Additionally, further evidences of human rights abuses have emerged as Human Rights Watch (HRW) released its report “Abused and Expelled: Ill-Treatment of Sub-Saharan African Migrants in Morocco” on 10 February. HRW reports that while the practice of expulsions toward the Algerian border seems to have come to a stop, security forces in Morocco are still using violence against migrants. For Bill Frelick, refugee program director at HRW, “Morocco should make clear to its security forces that migrants have rights.” Similarly, Spain is urged to put an end to summary returns to Morocco via the Melilla border. Hence, while the report acknowledges asylum reform and the regularization process in Morocco, HRW further illustrates that this has not implied the systematic respect of all migrants’ rights. Eric Goldstein, deputy director for HRW MENA region, pointed that whilst there are no more deportations to the Algerian border since October, migrants, including those wounded, who “are rounded up in Oujda, Nador, Melilla and Ceuta to be deported to Algeria are now brought by bus to Rabat and Casablanca.”

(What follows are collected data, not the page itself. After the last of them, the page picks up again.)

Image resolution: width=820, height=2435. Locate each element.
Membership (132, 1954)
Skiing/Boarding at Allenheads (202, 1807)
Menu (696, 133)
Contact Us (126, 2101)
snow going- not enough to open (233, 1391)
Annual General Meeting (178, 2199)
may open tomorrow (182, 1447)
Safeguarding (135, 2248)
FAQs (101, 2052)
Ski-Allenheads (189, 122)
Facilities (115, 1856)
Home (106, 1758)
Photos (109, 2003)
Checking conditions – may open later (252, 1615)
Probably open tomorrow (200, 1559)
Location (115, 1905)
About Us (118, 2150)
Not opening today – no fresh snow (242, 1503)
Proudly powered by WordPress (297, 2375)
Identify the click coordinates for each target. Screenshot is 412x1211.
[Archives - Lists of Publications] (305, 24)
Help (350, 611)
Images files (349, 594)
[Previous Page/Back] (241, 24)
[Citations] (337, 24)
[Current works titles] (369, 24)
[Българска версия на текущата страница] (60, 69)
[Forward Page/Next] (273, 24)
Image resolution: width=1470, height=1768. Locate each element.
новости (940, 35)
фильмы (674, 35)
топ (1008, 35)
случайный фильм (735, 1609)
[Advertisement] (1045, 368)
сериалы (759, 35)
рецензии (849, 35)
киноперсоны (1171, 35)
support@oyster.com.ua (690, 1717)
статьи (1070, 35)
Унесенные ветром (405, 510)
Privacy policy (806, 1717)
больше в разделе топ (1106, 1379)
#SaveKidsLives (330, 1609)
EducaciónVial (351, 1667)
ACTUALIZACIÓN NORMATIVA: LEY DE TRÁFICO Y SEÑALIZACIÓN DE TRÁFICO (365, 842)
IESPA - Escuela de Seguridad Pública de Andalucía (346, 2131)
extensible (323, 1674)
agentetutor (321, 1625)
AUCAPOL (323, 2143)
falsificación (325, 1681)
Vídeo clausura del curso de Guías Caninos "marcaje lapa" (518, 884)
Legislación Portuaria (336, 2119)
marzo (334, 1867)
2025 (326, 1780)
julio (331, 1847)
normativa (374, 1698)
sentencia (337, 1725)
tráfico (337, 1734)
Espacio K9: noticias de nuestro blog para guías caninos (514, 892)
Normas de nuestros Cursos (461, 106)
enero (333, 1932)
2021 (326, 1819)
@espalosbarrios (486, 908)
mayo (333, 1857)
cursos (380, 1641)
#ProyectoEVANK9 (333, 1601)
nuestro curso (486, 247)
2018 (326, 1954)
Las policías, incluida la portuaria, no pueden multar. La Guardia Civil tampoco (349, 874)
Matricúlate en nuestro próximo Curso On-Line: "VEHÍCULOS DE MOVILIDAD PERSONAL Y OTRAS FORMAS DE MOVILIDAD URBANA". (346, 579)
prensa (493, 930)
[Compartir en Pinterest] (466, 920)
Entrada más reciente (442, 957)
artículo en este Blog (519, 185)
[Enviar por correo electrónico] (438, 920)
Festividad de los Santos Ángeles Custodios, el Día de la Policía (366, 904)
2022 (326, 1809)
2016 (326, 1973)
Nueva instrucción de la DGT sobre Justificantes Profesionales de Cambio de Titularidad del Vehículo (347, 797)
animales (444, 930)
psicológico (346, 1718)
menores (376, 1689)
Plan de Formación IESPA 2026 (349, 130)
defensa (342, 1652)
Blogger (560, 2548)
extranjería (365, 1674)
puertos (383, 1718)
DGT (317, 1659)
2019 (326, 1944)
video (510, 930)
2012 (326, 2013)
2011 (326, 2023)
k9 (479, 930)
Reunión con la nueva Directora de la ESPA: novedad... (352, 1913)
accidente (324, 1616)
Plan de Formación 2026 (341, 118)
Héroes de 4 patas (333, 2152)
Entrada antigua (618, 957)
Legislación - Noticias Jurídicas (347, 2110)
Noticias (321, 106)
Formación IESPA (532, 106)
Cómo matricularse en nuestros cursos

Morocco’s “blatant denials” of the HRW report have been highly disappointing for activists who, on social media, accused Morocco of having had recourse to the same disingenuous refutations for the past ten years. Communication Minister Mustapha El Khafi’s assertions that the report was “obviously unfair” since it overlooked Morocco’s “new politics of migration” prompted HRW to issue a statement recognizing that Morocco had made “a bold move” in announcing reforms. However, HRW stands by its report and concludes that only:
If the reforms end up safeguarding the rights of asylum-seekers and other migrants, Morocco can become a model in northern Africa, where most states treat migrants from the rest of Africa disgracefully. Morocco should start, however, by reining in its own forces when they treat migrants disgracefully.
On 15 February, the first residency cards were handed in Tangier, Casablanca, Rabat, and Oujda, six weeks after the start of the regularization process, in highly mediatized ceremonies. NGOs are now scrutinizing the process to assess in what conditions migrants’ applications were granted or refused.